[start ITEMS]

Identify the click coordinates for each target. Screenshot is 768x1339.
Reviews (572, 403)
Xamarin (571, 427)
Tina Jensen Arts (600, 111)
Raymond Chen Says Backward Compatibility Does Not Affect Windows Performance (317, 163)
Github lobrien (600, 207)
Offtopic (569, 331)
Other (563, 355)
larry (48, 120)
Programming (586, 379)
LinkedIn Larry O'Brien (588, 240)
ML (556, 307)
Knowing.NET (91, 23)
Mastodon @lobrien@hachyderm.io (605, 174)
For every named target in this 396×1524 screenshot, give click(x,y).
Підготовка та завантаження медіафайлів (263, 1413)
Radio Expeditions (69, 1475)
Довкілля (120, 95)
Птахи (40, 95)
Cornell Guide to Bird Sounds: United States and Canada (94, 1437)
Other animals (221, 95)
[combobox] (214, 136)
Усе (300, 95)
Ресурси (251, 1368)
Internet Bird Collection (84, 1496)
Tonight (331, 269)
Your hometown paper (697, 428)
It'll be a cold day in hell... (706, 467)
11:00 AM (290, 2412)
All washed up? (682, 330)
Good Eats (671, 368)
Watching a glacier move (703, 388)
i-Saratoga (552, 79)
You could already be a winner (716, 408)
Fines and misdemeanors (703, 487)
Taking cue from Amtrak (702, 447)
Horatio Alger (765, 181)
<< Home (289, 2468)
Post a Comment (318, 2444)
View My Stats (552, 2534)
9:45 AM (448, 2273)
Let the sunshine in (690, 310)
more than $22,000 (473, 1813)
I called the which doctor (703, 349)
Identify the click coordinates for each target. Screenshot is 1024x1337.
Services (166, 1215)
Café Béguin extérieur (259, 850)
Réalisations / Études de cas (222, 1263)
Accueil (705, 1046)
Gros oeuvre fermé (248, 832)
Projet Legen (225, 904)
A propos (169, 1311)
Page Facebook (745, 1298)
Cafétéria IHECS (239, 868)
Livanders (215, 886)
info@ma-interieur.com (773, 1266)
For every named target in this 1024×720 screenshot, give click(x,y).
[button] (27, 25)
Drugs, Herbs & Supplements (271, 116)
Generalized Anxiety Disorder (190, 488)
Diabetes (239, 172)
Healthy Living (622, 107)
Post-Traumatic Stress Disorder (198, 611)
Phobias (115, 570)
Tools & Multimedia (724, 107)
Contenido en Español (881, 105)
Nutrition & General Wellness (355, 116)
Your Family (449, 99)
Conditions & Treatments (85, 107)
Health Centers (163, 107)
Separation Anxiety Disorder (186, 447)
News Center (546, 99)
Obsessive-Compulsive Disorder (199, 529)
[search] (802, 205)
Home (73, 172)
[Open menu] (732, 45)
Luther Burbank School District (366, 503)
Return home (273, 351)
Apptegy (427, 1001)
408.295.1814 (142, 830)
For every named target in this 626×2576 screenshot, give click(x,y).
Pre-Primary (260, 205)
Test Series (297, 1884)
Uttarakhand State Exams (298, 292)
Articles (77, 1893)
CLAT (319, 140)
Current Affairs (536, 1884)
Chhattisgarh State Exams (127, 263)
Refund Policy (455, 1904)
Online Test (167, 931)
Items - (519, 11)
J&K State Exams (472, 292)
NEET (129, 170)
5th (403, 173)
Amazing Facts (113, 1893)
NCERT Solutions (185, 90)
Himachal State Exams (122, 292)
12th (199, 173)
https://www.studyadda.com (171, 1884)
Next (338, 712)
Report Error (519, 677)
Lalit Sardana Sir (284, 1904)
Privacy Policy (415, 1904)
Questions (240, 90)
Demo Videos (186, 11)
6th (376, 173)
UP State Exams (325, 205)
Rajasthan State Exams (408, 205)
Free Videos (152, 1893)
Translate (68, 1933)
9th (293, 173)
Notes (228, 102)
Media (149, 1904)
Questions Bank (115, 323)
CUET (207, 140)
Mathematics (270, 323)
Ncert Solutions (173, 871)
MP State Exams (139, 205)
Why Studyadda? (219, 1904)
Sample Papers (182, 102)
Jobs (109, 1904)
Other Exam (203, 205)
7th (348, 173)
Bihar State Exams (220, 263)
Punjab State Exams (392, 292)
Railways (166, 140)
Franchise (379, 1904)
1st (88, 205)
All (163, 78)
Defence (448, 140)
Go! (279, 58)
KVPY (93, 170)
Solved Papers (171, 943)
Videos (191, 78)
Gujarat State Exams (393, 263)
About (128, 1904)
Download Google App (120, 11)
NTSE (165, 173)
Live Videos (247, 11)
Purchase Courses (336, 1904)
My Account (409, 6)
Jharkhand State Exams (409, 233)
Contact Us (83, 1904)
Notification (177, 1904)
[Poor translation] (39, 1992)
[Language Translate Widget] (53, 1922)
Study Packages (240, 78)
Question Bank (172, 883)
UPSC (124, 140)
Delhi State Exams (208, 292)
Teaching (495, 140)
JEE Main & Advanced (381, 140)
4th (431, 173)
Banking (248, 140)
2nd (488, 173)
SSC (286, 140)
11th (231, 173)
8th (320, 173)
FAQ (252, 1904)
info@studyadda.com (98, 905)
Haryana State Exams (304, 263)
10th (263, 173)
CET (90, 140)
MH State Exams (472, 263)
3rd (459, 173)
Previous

[end ITEMS]

Recast every line of the records above as a Markdown table with the columns Row and Line, numbering each row and leaving out blank lines.

## THE RESPONSE:
| Row | Line |
|---|---|
| 1 | Identify the click coordinates for each target. Screenshot is 768x1339. |
| 2 | Reviews (572, 403) |
| 3 | Xamarin (571, 427) |
| 4 | Tina Jensen Arts (600, 111) |
| 5 | Raymond Chen Says Backward Compatibility Does Not Affect Windows Performance (317, 163) |
| 6 | Github lobrien (600, 207) |
| 7 | Offtopic (569, 331) |
| 8 | Other (563, 355) |
| 9 | larry (48, 120) |
| 10 | Programming (586, 379) |
| 11 | LinkedIn Larry O'Brien (588, 240) |
| 12 | ML (556, 307) |
| 13 | Knowing.NET (91, 23) |
| 14 | Mastodon @lobrien@hachyderm.io (605, 174) |
| 15 | For every named target in this 396×1524 screenshot, give click(x,y). |
| 16 | Підготовка та завантаження медіафайлів (263, 1413) |
| 17 | Radio Expeditions (69, 1475) |
| 18 | Довкілля (120, 95) |
| 19 | Птахи (40, 95) |
| 20 | Cornell Guide to Bird Sounds: United States and Canada (94, 1437) |
| 21 | Other animals (221, 95) |
| 22 | [combobox] (214, 136) |
| 23 | Усе (300, 95) |
| 24 | Ресурси (251, 1368) |
| 25 | Internet Bird Collection (84, 1496) |
| 26 | Tonight (331, 269) |
| 27 | Your hometown paper (697, 428) |
| 28 | It'll be a cold day in hell... (706, 467) |
| 29 | 11:00 AM (290, 2412) |
| 30 | All washed up? (682, 330) |
| 31 | Good Eats (671, 368) |
| 32 | Watching a glacier move (703, 388) |
| 33 | i-Saratoga (552, 79) |
| 34 | You could already be a winner (716, 408) |
| 35 | Fines and misdemeanors (703, 487) |
| 36 | Taking cue from Amtrak (702, 447) |
| 37 | Horatio Alger (765, 181) |
| 38 | << Home (289, 2468) |
| 39 | Post a Comment (318, 2444) |
| 40 | View My Stats (552, 2534) |
| 41 | 9:45 AM (448, 2273) |
| 42 | Let the sunshine in (690, 310) |
| 43 | more than $22,000 (473, 1813) |
| 44 | I called the which doctor (703, 349) |
| 45 | Identify the click coordinates for each target. Screenshot is 1024x1337. |
| 46 | Services (166, 1215) |
| 47 | Café Béguin extérieur (259, 850) |
| 48 | Réalisations / Études de cas (222, 1263) |
| 49 | Accueil (705, 1046) |
| 50 | Gros oeuvre fermé (248, 832) |
| 51 | Projet Legen (225, 904) |
| 52 | A propos (169, 1311) |
| 53 | Page Facebook (745, 1298) |
| 54 | Cafétéria IHECS (239, 868) |
| 55 | Livanders (215, 886) |
| 56 | info@ma-interieur.com (773, 1266) |
| 57 | For every named target in this 1024×720 screenshot, give click(x,y). |
| 58 | [button] (27, 25) |
| 59 | Drugs, Herbs & Supplements (271, 116) |
| 60 | Generalized Anxiety Disorder (190, 488) |
| 61 | Diabetes (239, 172) |
| 62 | Healthy Living (622, 107) |
| 63 | Post-Traumatic Stress Disorder (198, 611) |
| 64 | Phobias (115, 570) |
| 65 | Tools & Multimedia (724, 107) |
| 66 | Contenido en Español (881, 105) |
| 67 | Nutrition & General Wellness (355, 116) |
| 68 | Your Family (449, 99) |
| 69 | Conditions & Treatments (85, 107) |
| 70 | Health Centers (163, 107) |
| 71 | Separation Anxiety Disorder (186, 447) |
| 72 | News Center (546, 99) |
| 73 | Obsessive-Compulsive Disorder (199, 529) |
| 74 | [search] (802, 205) |
| 75 | Home (73, 172) |
| 76 | [Open menu] (732, 45) |
| 77 | Luther Burbank School District (366, 503) |
| 78 | Return home (273, 351) |
| 79 | Apptegy (427, 1001) |
| 80 | 408.295.1814 (142, 830) |
| 81 | For every named target in this 626×2576 screenshot, give click(x,y). |
| 82 | Pre-Primary (260, 205) |
| 83 | Test Series (297, 1884) |
| 84 | Uttarakhand State Exams (298, 292) |
| 85 | Articles (77, 1893) |
| 86 | CLAT (319, 140) |
| 87 | Current Affairs (536, 1884) |
| 88 | Chhattisgarh State Exams (127, 263) |
| 89 | Refund Policy (455, 1904) |
| 90 | Online Test (167, 931) |
| 91 | Items - (519, 11) |
| 92 | J&K State Exams (472, 292) |
| 93 | NEET (129, 170) |
| 94 | 5th (403, 173) |
| 95 | Amazing Facts (113, 1893) |
| 96 | NCERT Solutions (185, 90) |
| 97 | Himachal State Exams (122, 292) |
| 98 | 12th (199, 173) |
| 99 | https://www.studyadda.com (171, 1884) |
| 100 | Next (338, 712) |
| 101 | Report Error (519, 677) |
| 102 | Lalit Sardana Sir (284, 1904) |
| 103 | Privacy Policy (415, 1904) |
| 104 | Questions (240, 90) |
| 105 | Demo Videos (186, 11) |
| 106 | 6th (376, 173) |
| 107 | UP State Exams (325, 205) |
| 108 | Rajasthan State Exams (408, 205) |
| 109 | Free Videos (152, 1893) |
| 110 | Translate (68, 1933) |
| 111 | 9th (293, 173) |
| 112 | Notes (228, 102) |
| 113 | Media (149, 1904) |
| 114 | Questions Bank (115, 323) |
| 115 | CUET (207, 140) |
| 116 | Mathematics (270, 323) |
| 117 | Ncert Solutions (173, 871) |
| 118 | MP State Exams (139, 205) |
| 119 | Why Studyadda? (219, 1904) |
| 120 | Sample Papers (182, 102) |
| 121 | Jobs (109, 1904) |
| 122 | Other Exam (203, 205) |
| 123 | 7th (348, 173) |
| 124 | Bihar State Exams (220, 263) |
| 125 | Punjab State Exams (392, 292) |
| 126 | Railways (166, 140) |
| 127 | Franchise (379, 1904) |
| 128 | 1st (88, 205) |
| 129 | All (163, 78) |
| 130 | Defence (448, 140) |
| 131 | Go! (279, 58) |
| 132 | KVPY (93, 170) |
| 133 | Solved Papers (171, 943) |
| 134 | Videos (191, 78) |
| 135 | Gujarat State Exams (393, 263) |
| 136 | About (128, 1904) |
| 137 | Download Google App (120, 11) |
| 138 | NTSE (165, 173) |
| 139 | Live Videos (247, 11) |
| 140 | Purchase Courses (336, 1904) |
| 141 | My Account (409, 6) |
| 142 | Jharkhand State Exams (409, 233) |
| 143 | Contact Us (83, 1904) |
| 144 | Notification (177, 1904) |
| 145 | [Poor translation] (39, 1992) |
| 146 | [Language Translate Widget] (53, 1922) |
| 147 | Study Packages (240, 78) |
| 148 | Question Bank (172, 883) |
| 149 | UPSC (124, 140) |
| 150 | Delhi State Exams (208, 292) |
| 151 | Teaching (495, 140) |
| 152 | JEE Main & Advanced (381, 140) |
| 153 | 4th (431, 173) |
| 154 | Banking (248, 140) |
| 155 | 2nd (488, 173) |
| 156 | SSC (286, 140) |
| 157 | 11th (231, 173) |
| 158 | 8th (320, 173) |
| 159 | FAQ (252, 1904) |
| 160 | info@studyadda.com (98, 905) |
| 161 | Haryana State Exams (304, 263) |
| 162 | 10th (263, 173) |
| 163 | CET (90, 140) |
| 164 | MH State Exams (472, 263) |
| 165 | 3rd (459, 173) |
| 166 | Previous |